------ Data under study
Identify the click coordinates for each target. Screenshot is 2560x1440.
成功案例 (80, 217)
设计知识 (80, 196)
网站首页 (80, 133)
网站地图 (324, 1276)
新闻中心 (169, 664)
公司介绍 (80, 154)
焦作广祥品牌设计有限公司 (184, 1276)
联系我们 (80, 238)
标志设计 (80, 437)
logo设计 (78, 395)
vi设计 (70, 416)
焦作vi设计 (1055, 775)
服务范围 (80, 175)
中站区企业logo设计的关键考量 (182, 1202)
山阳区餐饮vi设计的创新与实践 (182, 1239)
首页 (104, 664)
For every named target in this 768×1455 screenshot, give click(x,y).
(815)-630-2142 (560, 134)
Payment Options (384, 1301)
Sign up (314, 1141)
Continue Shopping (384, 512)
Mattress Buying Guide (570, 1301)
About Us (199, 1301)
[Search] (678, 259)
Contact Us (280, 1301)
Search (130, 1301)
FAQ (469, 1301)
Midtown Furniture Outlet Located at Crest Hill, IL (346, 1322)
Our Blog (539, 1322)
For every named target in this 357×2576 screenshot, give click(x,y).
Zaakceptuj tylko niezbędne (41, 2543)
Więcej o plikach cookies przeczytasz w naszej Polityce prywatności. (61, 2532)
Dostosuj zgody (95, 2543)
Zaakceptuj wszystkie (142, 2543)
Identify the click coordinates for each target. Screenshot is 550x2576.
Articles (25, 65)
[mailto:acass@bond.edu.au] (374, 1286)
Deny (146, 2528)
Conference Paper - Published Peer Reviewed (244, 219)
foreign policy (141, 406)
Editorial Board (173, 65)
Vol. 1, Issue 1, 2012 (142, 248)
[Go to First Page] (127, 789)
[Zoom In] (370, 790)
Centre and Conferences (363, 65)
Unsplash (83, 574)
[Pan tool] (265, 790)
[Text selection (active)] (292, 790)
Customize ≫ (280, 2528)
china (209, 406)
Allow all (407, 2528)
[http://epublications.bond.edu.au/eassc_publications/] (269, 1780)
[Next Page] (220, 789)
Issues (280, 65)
------------
◆ Problem statement
Reproduce exactly the entries above, limited to the lines from the one with "Mattress Buying Guide (570, 1301)" through the one with "[Pan tool] (265, 790)", both included.

◆ Exercise result
Mattress Buying Guide (570, 1301)
About Us (199, 1301)
[Search] (678, 259)
Contact Us (280, 1301)
Search (130, 1301)
FAQ (469, 1301)
Midtown Furniture Outlet Located at Crest Hill, IL (346, 1322)
Our Blog (539, 1322)
For every named target in this 357×2576 screenshot, give click(x,y).
Zaakceptuj tylko niezbędne (41, 2543)
Więcej o plikach cookies przeczytasz w naszej Polityce prywatności. (61, 2532)
Dostosuj zgody (95, 2543)
Zaakceptuj wszystkie (142, 2543)
Identify the click coordinates for each target. Screenshot is 550x2576.
Articles (25, 65)
[mailto:acass@bond.edu.au] (374, 1286)
Deny (146, 2528)
Conference Paper - Published Peer Reviewed (244, 219)
foreign policy (141, 406)
Editorial Board (173, 65)
Vol. 1, Issue 1, 2012 (142, 248)
[Go to First Page] (127, 789)
[Zoom In] (370, 790)
Centre and Conferences (363, 65)
Unsplash (83, 574)
[Pan tool] (265, 790)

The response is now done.